Weighted average assumptions and fair value are as follows:
| 2022 | |
|---|---|
| incentive | |
| programme | |
| Risk free interest rate (%) | 1.55 |
| Average Expected term (years) | 8.0 |
| Expected volatility (%) | 55 |
| Forfeiture rate (%) | 10.0 |
| Weighted average fair value (SEK) | 11.02 |
Total share-based compensation expense for Q2 2022 was TUSD 178 (Q2 2021: 106) and for H1 2022 was TUSD 324 (H1 2021: 106).
For financial instruments measured at fair value in the balance sheet, the following fair value measurement hierarchy is used:
– Level 1: based on quoted prices in active markets;
– Level 2: based on inputs other than quoted prices as within level 1, that are either directly or indirectly observable; – Level 3: based on inputs which are not based on observable market data.
The Company's cash and cash equivalents, accounts receivable, and accounts payable and accrued liabilities are assessed on fair value hierarchy described above. The fair value of cash and cash equivalents, accounts receivable, and accounts payable and accrued liabilities approximate their carrying value due to the short term to maturity of these instruments. The bank debt is carried at amortized cost and which approximates the fair value.
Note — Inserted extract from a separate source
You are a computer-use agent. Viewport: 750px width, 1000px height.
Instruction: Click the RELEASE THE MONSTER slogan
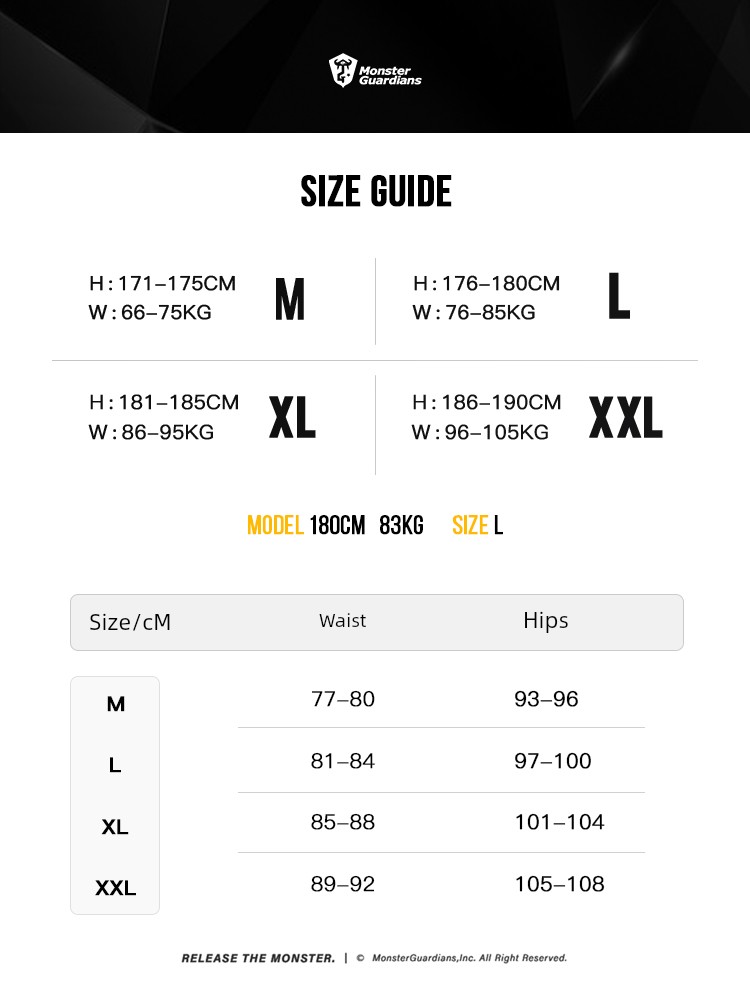[x=258, y=958]
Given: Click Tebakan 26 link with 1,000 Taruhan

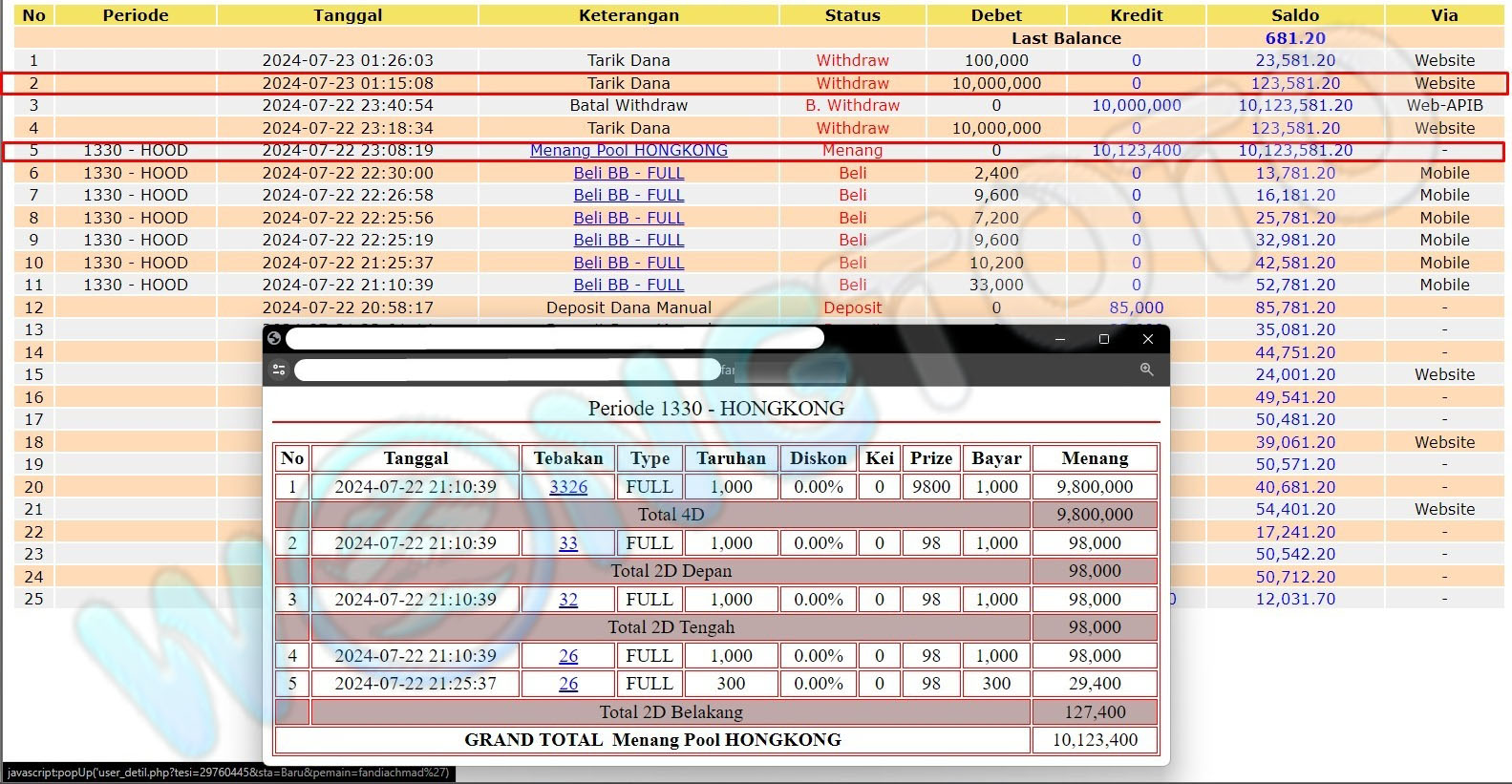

The Company thoroughly examines the various risks to which it is exposed and assesses the impact and likelihood of those risks. The Company's risk management policies are established to identify and analyze the risks faced by the Company, to set appropriate risk limits and to monitor market conditions and the Company's activities. This approach actively addresses risk as an integral and continual part of decision making within the Company and is designed to ensure that all risk is identified, fully acknowledged, understood, and communicated well in advance. Nevertheless, oil and gas exploration, development and production involve high operational and financial risks, which even a combination of experience, knowledge and careful evaluation may not be able to fully eliminate, or which are beyond the Company's control. The Board of Directors has overall responsibility for establishment and oversight of the Company's risk management.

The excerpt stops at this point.